- Natibpur Location in West Bengal, India Natibpur Natibpur (India)
- Coordinates: 22°36′06″N 88°11′03″E﻿ / ﻿22.60168°N 88.18424°E
- Country: India
- State: West Bengal
- District: Howrah

Population (2011)
- • Total: 7,212

Languages
- • Official: Bengali, English
- Time zone: UTC+5:30 (IST)
- Vehicle registration: WB
- Lok Sabha constituency: Howrah
- Vidhan Sabha constituency: Sankrail
- Website: howrah.gov.in

= Natibpur =

Natibpur is a census town in Domjur CD Block of Howrah Sadar subdivision in Howrah district in the Indian state of West Bengal.

==Geography==
Natibpur is located at 22.665681, 87.887652.

==Demographics==
As per 2011 Census of India Natibpur had a total population of 7,212 of which 3,663 (51%) were males and 5,549 (49%) were females. Population below 6 years was 971. The total number of literates in Natibpur was 4,881 (78.21% of the population over 6 years).

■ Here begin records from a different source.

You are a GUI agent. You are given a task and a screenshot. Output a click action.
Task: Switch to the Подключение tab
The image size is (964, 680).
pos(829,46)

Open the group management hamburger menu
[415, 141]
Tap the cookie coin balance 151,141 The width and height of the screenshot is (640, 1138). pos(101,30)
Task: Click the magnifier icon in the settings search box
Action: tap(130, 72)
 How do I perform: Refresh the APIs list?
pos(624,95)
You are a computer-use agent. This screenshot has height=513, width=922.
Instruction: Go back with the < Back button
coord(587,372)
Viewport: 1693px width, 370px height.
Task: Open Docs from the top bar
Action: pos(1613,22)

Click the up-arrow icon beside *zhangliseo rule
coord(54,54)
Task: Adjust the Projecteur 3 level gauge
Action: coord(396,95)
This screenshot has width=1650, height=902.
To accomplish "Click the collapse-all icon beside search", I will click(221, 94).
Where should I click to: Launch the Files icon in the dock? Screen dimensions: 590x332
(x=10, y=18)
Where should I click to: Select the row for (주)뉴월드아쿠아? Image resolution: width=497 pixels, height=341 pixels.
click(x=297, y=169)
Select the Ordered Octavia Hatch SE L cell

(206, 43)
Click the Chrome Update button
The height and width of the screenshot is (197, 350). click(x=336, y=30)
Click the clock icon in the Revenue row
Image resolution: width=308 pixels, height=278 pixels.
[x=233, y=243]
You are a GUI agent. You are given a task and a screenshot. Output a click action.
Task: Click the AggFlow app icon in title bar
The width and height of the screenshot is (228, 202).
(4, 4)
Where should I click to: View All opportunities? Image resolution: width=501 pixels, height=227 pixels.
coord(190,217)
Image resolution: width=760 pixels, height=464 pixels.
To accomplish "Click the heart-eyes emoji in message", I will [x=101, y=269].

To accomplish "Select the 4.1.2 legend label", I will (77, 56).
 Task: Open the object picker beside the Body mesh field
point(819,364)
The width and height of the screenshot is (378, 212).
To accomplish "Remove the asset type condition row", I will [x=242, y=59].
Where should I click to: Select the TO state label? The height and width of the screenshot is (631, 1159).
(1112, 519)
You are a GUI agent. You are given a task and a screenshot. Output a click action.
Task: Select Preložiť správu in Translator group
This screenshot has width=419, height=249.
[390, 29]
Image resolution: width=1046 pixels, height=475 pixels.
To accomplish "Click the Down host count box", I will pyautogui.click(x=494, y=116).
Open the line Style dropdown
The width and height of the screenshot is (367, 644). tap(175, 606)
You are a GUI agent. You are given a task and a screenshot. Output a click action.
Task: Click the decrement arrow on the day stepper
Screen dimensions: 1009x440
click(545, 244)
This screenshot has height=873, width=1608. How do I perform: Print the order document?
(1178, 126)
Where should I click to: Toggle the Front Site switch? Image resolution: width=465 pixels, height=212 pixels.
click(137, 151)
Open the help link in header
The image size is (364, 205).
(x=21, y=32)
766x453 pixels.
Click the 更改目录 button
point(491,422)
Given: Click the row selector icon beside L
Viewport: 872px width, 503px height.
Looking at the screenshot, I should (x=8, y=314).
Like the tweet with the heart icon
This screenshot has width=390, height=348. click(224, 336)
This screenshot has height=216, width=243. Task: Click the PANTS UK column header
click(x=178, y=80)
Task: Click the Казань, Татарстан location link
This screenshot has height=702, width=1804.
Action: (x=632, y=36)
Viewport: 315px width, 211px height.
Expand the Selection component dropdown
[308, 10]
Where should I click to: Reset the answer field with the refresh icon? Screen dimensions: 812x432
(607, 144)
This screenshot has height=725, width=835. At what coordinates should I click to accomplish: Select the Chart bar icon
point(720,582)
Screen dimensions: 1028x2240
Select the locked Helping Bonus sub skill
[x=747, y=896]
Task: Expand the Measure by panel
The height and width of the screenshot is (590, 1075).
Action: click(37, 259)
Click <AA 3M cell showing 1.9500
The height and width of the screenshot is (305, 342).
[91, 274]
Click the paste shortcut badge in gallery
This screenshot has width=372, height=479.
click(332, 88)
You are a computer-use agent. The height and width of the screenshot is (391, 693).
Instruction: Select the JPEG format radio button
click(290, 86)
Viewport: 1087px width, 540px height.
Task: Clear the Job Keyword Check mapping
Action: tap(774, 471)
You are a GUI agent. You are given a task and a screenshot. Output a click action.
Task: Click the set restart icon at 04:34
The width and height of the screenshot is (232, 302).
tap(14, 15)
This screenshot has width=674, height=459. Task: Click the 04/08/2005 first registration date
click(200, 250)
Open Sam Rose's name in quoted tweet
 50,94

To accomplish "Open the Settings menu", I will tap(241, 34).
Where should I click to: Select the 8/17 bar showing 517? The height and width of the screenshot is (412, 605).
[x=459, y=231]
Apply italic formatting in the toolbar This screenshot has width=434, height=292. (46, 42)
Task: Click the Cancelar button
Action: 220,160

As of 2001 India census, Natibpur had a population of 5,707. Males constitute 52% of the population and females 48%. Natibpur has an average literacy rate of 58%, lower than the national average of 59.5%: male literacy is 61%, and female literacy is 54%. In Natibpur, 17% of the population is under 6 years of age.

==Transport==
Domjur Road railway station and Sankrail railway station are the nearest railway stations.